[Problem]
Retype each line of the listing below, word for word.

[Records]
---

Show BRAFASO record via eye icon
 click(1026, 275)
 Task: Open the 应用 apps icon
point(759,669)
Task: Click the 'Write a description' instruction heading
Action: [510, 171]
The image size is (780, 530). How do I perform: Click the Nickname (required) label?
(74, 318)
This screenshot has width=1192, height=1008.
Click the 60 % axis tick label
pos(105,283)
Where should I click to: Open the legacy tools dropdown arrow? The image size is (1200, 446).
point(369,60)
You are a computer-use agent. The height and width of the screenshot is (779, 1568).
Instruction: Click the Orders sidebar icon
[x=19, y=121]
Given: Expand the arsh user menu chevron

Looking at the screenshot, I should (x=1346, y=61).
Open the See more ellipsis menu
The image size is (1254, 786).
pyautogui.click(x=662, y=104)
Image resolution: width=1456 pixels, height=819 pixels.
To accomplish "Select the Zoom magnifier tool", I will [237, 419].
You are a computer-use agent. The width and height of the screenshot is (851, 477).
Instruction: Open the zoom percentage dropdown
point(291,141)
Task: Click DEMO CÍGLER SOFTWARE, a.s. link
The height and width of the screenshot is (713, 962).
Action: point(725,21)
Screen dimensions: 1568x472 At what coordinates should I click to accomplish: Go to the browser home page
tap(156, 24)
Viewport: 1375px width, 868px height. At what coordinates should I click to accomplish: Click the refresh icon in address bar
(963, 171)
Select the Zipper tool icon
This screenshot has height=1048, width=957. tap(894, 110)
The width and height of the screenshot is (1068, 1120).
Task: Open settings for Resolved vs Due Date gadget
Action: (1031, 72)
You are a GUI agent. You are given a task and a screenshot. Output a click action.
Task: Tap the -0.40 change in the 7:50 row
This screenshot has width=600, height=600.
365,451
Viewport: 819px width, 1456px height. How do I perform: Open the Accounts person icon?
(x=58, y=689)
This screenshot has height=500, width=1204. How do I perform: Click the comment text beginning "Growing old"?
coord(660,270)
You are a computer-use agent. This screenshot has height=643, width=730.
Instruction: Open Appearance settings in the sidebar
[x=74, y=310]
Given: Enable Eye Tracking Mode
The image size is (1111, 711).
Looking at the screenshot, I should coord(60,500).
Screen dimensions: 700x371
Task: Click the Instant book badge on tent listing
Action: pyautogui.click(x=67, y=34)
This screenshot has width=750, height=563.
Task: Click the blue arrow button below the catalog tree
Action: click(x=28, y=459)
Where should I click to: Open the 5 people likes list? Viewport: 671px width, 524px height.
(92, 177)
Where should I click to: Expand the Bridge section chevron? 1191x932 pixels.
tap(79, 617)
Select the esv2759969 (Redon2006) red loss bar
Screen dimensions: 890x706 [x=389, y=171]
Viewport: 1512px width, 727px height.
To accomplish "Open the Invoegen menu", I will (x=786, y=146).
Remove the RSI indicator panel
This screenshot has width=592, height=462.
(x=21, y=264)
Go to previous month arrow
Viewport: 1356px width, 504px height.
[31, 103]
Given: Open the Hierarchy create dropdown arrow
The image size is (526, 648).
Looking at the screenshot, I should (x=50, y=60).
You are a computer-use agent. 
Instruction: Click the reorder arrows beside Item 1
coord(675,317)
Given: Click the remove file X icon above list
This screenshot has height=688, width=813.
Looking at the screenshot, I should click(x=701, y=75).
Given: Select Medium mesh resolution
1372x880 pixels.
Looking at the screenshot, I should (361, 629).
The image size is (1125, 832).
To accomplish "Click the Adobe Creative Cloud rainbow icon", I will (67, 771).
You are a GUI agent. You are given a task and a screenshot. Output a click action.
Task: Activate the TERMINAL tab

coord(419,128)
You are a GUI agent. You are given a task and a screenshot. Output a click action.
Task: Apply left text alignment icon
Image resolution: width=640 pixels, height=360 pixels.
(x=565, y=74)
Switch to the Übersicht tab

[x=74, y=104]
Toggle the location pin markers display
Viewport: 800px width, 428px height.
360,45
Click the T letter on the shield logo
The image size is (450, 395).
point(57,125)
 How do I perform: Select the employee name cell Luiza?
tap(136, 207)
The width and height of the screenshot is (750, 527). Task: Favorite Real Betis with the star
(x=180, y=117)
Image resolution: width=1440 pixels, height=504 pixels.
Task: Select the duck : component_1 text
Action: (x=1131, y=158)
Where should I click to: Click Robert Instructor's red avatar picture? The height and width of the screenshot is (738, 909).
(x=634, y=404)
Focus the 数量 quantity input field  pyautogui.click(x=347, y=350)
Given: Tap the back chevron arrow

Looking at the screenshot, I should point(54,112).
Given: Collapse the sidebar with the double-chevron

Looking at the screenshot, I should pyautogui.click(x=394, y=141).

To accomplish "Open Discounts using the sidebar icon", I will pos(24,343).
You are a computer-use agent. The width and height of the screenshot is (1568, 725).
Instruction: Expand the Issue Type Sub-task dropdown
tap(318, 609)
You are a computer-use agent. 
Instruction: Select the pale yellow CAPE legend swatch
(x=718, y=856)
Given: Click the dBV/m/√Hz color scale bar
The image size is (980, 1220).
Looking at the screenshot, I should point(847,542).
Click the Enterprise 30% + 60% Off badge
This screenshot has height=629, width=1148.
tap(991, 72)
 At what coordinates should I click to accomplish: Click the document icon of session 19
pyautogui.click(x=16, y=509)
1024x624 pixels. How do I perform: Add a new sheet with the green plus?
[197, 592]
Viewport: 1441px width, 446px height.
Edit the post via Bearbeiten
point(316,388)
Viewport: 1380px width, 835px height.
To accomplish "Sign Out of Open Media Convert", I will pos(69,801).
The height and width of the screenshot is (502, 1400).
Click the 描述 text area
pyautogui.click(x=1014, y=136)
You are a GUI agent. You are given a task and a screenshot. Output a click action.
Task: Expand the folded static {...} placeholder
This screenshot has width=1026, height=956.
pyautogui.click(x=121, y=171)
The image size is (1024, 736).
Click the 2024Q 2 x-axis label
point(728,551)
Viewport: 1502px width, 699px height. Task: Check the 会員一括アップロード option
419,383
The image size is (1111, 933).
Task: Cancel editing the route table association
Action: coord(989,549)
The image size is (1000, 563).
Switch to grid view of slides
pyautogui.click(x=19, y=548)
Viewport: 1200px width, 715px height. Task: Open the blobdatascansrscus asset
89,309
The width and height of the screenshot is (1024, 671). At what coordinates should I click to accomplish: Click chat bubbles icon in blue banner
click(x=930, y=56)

---

[Task solution]
Show BRAFASO record via eye icon
 click(1026, 275)
 Task: Open the 应用 apps icon
point(759,669)
Task: Click the 'Write a description' instruction heading
Action: [510, 171]
The image size is (780, 530). How do I perform: Click the Nickname (required) label?
(74, 318)
This screenshot has width=1192, height=1008.
Click the 60 % axis tick label
pos(105,283)
Where should I click to: Open the legacy tools dropdown arrow? The image size is (1200, 446).
point(369,60)
You are a computer-use agent. The height and width of the screenshot is (779, 1568).
Instruction: Click the Orders sidebar icon
[x=19, y=121]
Given: Expand the arsh user menu chevron

Looking at the screenshot, I should (x=1346, y=61).
Open the See more ellipsis menu
The image size is (1254, 786).
pyautogui.click(x=662, y=104)
Image resolution: width=1456 pixels, height=819 pixels.
To accomplish "Select the Zoom magnifier tool", I will [237, 419].
You are a computer-use agent. The width and height of the screenshot is (851, 477).
Instruction: Open the zoom percentage dropdown
point(291,141)
Task: Click DEMO CÍGLER SOFTWARE, a.s. link
The height and width of the screenshot is (713, 962).
Action: point(725,21)
Screen dimensions: 1568x472 At what coordinates should I click to accomplish: Go to the browser home page
tap(156, 24)
Viewport: 1375px width, 868px height. At what coordinates should I click to accomplish: Click the refresh icon in address bar
(963, 171)
Select the Zipper tool icon
This screenshot has height=1048, width=957. tap(894, 110)
The width and height of the screenshot is (1068, 1120).
Task: Open settings for Resolved vs Due Date gadget
Action: (1031, 72)
You are a GUI agent. You are given a task and a screenshot. Output a click action.
Task: Tap the -0.40 change in the 7:50 row
This screenshot has width=600, height=600.
365,451
Viewport: 819px width, 1456px height. How do I perform: Open the Accounts person icon?
(x=58, y=689)
This screenshot has height=500, width=1204. How do I perform: Click the comment text beginning "Growing old"?
coord(660,270)
You are a computer-use agent. This screenshot has height=643, width=730.
Instruction: Open Appearance settings in the sidebar
[x=74, y=310]
Given: Enable Eye Tracking Mode
The image size is (1111, 711).
Looking at the screenshot, I should coord(60,500).
Screen dimensions: 700x371
Task: Click the Instant book badge on tent listing
Action: pyautogui.click(x=67, y=34)
This screenshot has width=750, height=563.
Task: Click the blue arrow button below the catalog tree
Action: click(x=28, y=459)
Where should I click to: Open the 5 people likes list? Viewport: 671px width, 524px height.
(92, 177)
Where should I click to: Expand the Bridge section chevron? 1191x932 pixels.
tap(79, 617)
Select the esv2759969 (Redon2006) red loss bar
Screen dimensions: 890x706 [x=389, y=171]
Viewport: 1512px width, 727px height.
To accomplish "Open the Invoegen menu", I will (x=786, y=146).
Remove the RSI indicator panel
This screenshot has width=592, height=462.
(x=21, y=264)
Go to previous month arrow
Viewport: 1356px width, 504px height.
[31, 103]
Given: Open the Hierarchy create dropdown arrow
The image size is (526, 648).
Looking at the screenshot, I should (x=50, y=60).
You are a computer-use agent. 
Instruction: Click the reorder arrows beside Item 1
coord(675,317)
Given: Click the remove file X icon above list
This screenshot has height=688, width=813.
Looking at the screenshot, I should click(x=701, y=75).
Given: Select Medium mesh resolution
1372x880 pixels.
Looking at the screenshot, I should (361, 629).
The image size is (1125, 832).
To accomplish "Click the Adobe Creative Cloud rainbow icon", I will (67, 771).
You are a GUI agent. You are given a task and a screenshot. Output a click action.
Task: Activate the TERMINAL tab

coord(419,128)
You are a GUI agent. You are given a task and a screenshot. Output a click action.
Task: Apply left text alignment icon
Image resolution: width=640 pixels, height=360 pixels.
(x=565, y=74)
Switch to the Übersicht tab

[x=74, y=104]
Toggle the location pin markers display
Viewport: 800px width, 428px height.
360,45
Click the T letter on the shield logo
The image size is (450, 395).
point(57,125)
 How do I perform: Select the employee name cell Luiza?
tap(136, 207)
The width and height of the screenshot is (750, 527). Task: Favorite Real Betis with the star
(x=180, y=117)
Image resolution: width=1440 pixels, height=504 pixels.
Task: Select the duck : component_1 text
Action: (x=1131, y=158)
Where should I click to: Click Robert Instructor's red avatar picture? The height and width of the screenshot is (738, 909).
(x=634, y=404)
Focus the 数量 quantity input field  pyautogui.click(x=347, y=350)
Given: Tap the back chevron arrow

Looking at the screenshot, I should point(54,112).
Given: Collapse the sidebar with the double-chevron

Looking at the screenshot, I should pyautogui.click(x=394, y=141).

To accomplish "Open Discounts using the sidebar icon", I will pos(24,343).
You are a computer-use agent. The width and height of the screenshot is (1568, 725).
Instruction: Expand the Issue Type Sub-task dropdown
tap(318, 609)
You are a computer-use agent. 
Instruction: Select the pale yellow CAPE legend swatch
(x=718, y=856)
Given: Click the dBV/m/√Hz color scale bar
The image size is (980, 1220).
Looking at the screenshot, I should point(847,542).
Click the Enterprise 30% + 60% Off badge
This screenshot has height=629, width=1148.
tap(991, 72)
 At what coordinates should I click to accomplish: Click the document icon of session 19
pyautogui.click(x=16, y=509)
1024x624 pixels. How do I perform: Add a new sheet with the green plus?
[197, 592]
Viewport: 1441px width, 446px height.
Edit the post via Bearbeiten
point(316,388)
Viewport: 1380px width, 835px height.
To accomplish "Sign Out of Open Media Convert", I will pos(69,801).
The height and width of the screenshot is (502, 1400).
Click the 描述 text area
pyautogui.click(x=1014, y=136)
You are a GUI agent. You are given a task and a screenshot. Output a click action.
Task: Expand the folded static {...} placeholder
This screenshot has width=1026, height=956.
pyautogui.click(x=121, y=171)
The image size is (1024, 736).
Click the 2024Q 2 x-axis label
point(728,551)
Viewport: 1502px width, 699px height. Task: Check the 会員一括アップロード option
419,383
The image size is (1111, 933).
Task: Cancel editing the route table association
Action: coord(989,549)
The image size is (1000, 563).
Switch to grid view of slides
pyautogui.click(x=19, y=548)
Viewport: 1200px width, 715px height. Task: Open the blobdatascansrscus asset
89,309
The width and height of the screenshot is (1024, 671). At what coordinates should I click to accomplish: Click chat bubbles icon in blue banner
click(x=930, y=56)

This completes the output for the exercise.